(Stored data)
----

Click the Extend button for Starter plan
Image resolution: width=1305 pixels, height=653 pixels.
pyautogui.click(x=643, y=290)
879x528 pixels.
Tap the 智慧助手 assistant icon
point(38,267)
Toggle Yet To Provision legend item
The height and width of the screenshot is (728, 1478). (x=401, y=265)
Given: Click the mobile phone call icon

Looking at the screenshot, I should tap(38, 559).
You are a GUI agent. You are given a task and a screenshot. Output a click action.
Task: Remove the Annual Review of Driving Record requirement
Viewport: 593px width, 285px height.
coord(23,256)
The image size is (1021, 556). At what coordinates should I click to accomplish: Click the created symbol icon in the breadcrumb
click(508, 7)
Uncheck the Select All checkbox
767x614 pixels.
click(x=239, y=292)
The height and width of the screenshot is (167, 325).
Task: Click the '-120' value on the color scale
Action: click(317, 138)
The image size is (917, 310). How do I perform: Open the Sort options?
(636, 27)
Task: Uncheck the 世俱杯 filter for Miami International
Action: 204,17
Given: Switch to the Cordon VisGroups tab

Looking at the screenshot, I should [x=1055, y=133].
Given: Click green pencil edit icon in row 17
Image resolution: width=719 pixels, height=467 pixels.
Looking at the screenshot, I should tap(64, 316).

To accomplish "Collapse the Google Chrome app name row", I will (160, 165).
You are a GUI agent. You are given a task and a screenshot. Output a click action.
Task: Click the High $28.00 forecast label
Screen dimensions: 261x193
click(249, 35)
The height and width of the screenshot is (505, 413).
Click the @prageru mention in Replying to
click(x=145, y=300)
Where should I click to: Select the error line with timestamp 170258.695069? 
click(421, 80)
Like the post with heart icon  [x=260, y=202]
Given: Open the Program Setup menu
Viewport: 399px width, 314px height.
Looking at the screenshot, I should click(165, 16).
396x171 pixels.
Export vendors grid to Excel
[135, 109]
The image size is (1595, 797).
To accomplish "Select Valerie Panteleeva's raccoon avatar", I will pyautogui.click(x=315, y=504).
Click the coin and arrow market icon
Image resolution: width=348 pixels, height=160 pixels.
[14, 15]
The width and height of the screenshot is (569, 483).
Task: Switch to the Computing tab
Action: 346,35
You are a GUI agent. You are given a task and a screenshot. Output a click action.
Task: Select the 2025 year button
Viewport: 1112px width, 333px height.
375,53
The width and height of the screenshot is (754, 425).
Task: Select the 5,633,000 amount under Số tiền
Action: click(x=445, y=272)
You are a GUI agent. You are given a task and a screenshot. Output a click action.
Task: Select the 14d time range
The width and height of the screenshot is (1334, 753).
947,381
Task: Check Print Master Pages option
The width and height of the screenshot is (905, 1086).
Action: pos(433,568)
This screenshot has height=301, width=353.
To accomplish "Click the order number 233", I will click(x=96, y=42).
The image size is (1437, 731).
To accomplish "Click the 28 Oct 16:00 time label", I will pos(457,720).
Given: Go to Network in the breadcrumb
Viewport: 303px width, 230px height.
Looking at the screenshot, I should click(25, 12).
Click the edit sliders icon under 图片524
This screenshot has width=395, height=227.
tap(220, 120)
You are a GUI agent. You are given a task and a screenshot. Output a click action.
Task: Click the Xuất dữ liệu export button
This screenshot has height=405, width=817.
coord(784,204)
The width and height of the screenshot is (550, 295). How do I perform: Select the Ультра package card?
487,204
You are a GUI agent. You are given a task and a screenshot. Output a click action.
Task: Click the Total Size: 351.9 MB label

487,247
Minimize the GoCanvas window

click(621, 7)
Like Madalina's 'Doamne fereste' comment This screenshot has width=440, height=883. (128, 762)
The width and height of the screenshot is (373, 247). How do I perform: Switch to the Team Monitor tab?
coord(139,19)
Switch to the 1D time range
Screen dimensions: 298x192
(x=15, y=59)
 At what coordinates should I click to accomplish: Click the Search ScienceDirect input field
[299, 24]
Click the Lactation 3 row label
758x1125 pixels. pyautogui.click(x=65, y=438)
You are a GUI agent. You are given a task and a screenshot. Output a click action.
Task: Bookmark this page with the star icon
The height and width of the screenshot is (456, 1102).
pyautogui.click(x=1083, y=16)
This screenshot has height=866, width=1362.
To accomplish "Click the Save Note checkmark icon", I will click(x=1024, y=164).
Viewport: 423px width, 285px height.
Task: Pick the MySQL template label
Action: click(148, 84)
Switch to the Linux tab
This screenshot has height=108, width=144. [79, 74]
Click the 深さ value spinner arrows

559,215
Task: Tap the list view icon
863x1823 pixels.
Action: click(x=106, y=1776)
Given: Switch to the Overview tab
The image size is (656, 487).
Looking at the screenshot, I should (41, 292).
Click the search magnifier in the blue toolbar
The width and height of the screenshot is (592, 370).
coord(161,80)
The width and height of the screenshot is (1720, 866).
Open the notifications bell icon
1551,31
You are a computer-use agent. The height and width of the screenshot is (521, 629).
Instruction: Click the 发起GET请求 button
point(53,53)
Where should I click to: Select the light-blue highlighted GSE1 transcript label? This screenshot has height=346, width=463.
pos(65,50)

----

Prompt:
Only certain lines are wanted. Please return exactly those from the top of the data through the line with "Like the post".

Answer to the exercise:
Click the Extend button for Starter plan
Image resolution: width=1305 pixels, height=653 pixels.
pyautogui.click(x=643, y=290)
879x528 pixels.
Tap the 智慧助手 assistant icon
point(38,267)
Toggle Yet To Provision legend item
The height and width of the screenshot is (728, 1478). (x=401, y=265)
Given: Click the mobile phone call icon

Looking at the screenshot, I should tap(38, 559).
You are a GUI agent. You are given a task and a screenshot. Output a click action.
Task: Remove the Annual Review of Driving Record requirement
Viewport: 593px width, 285px height.
coord(23,256)
The image size is (1021, 556). At what coordinates should I click to accomplish: Click the created symbol icon in the breadcrumb
click(508, 7)
Uncheck the Select All checkbox
767x614 pixels.
click(x=239, y=292)
The height and width of the screenshot is (167, 325).
Task: Click the '-120' value on the color scale
Action: click(317, 138)
The image size is (917, 310). How do I perform: Open the Sort options?
(636, 27)
Task: Uncheck the 世俱杯 filter for Miami International
Action: 204,17
Given: Switch to the Cordon VisGroups tab

Looking at the screenshot, I should [x=1055, y=133].
Given: Click green pencil edit icon in row 17
Image resolution: width=719 pixels, height=467 pixels.
Looking at the screenshot, I should tap(64, 316).

To accomplish "Collapse the Google Chrome app name row", I will (160, 165).
You are a GUI agent. You are given a task and a screenshot. Output a click action.
Task: Click the High $28.00 forecast label
Screen dimensions: 261x193
click(249, 35)
The height and width of the screenshot is (505, 413).
Click the @prageru mention in Replying to
click(x=145, y=300)
Where should I click to: Select the error line with timestamp 170258.695069? 
click(421, 80)
Like the post with heart icon  [x=260, y=202]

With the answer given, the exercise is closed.